每个供应商一个。我怎样才能收到它?对此的任何帮助都会很棒。
采纳答案by slux83
Make sure you change the path in "inputFile" to your file and also the output part:
确保将“inputFile”中的路径更改为您的文件以及输出部分:
StreamResult result = new StreamResult(new File("C:\xmls\" + supplier.trim() + ".xml"));
Here your code.
这是你的代码。
import java.io.File;
import java.util.ArrayList;
import java.util.List;
import javax.xml.parsers.DocumentBuilder;
import javax.xml.parsers.DocumentBuilderFactory;
import javax.xml.transform.OutputKeys;
import javax.xml.transform.Transformer;
import javax.xml.transform.TransformerFactory;
import javax.xml.transform.dom.DOMSource;
import javax.xml.transform.stream.StreamResult;
import javax.xml.xpath.XPath;
import javax.xml.xpath.XPathConstants;
import javax.xml.xpath.XPathExpression;
import javax.xml.xpath.XPathFactory;
import org.w3c.dom.Document;
import org.w3c.dom.Element;
import org.w3c.dom.Node;
import org.w3c.dom.NodeList;
public class ExtractXml
{
/**
* @param args
*/
public static void main(String[] args) throws Exception
{
String inputFile = "resources/products.xml";
File xmlFile = new File(inputFile);
DocumentBuilderFactory dbFactory = DocumentBuilderFactory.newInstance();
DocumentBuilder dBuilder = dbFactory.newDocumentBuilder();
Document doc = dBuilder.parse(xmlFile);
DocumentBuilderFactory factory = DocumentBuilderFactory.newInstance();
factory.setNamespaceAware(true); // never forget this!
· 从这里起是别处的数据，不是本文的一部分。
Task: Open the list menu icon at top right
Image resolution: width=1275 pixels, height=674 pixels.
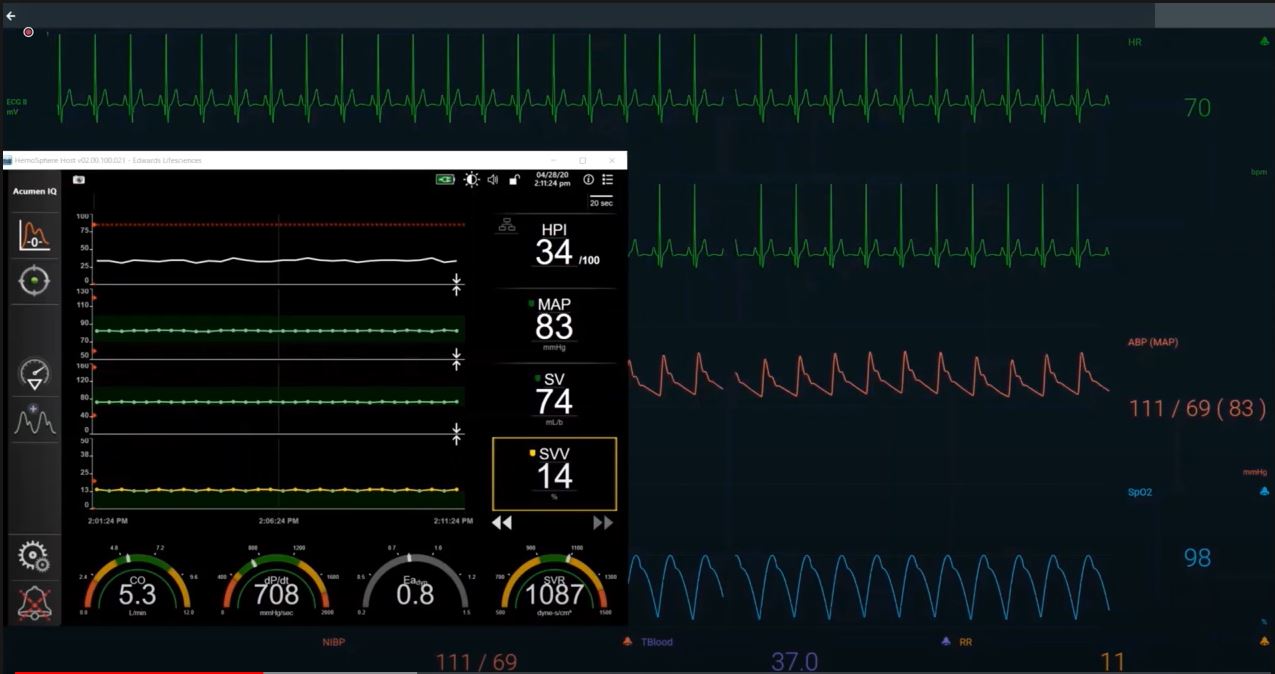Action: click(607, 179)
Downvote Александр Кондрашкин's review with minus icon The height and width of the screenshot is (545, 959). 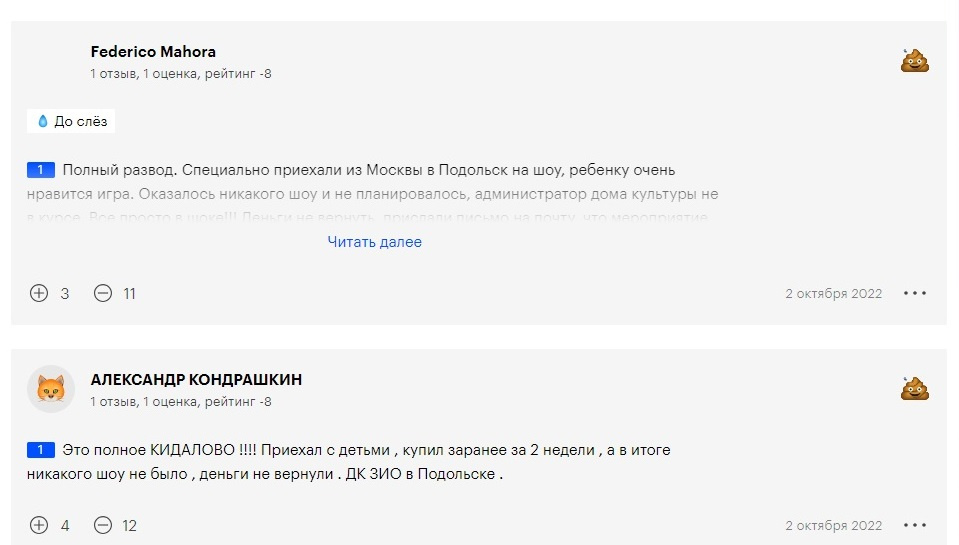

XPathFactory xfactory = XPathFactory.newInstance();
XPath xpath = xfactory.newXPath();
XPathExpression allProductsExpression = xpath.compile("//product/supplier/text()");
NodeList productNodes = (NodeList) allProductsExpression.evaluate(doc, XPathConstants.NODESET);
//Save all the products
List<String> suppliers = new ArrayList<String>();
for (int i=0; i<productNodes.getLength(); ++i)
{
Node productName = productNodes.item(i);
System.out.println(productName.getTextContent());
suppliers.add(productName.getTextContent());
}
//Now we create the split XMLs
for (String supplier : suppliers)
{
String xpathQuery = "/products/product[supplier='" + supplier + "']";
xpath = xfactory.newXPath();
XPathExpression query = xpath.compile(xpathQuery);
NodeList productNodesFiltered = (NodeList) query.evaluate(doc, XPathConstants.NODESET);
System.out.println("Found " + productNodesFiltered.getLength() +
" product(s) for supplier " + supplier);
//We store the new XML file in supplierName.xml e.g. Sony.xml
Document suppXml = dBuilder.newDocument();
//we have to recreate the root node <products>
Element root = suppXml.createElement("products");
suppXml.appendChild(root);
for (int i=0; i<productNodesFiltered.getLength(); ++i)
{
Node productNode = productNodesFiltered.item(i);
//we append a product (cloned) to the new file
Node clonedNode = productNode.cloneNode(true);
suppXml.adoptNode(clonedNode); //We adopt the orphan :)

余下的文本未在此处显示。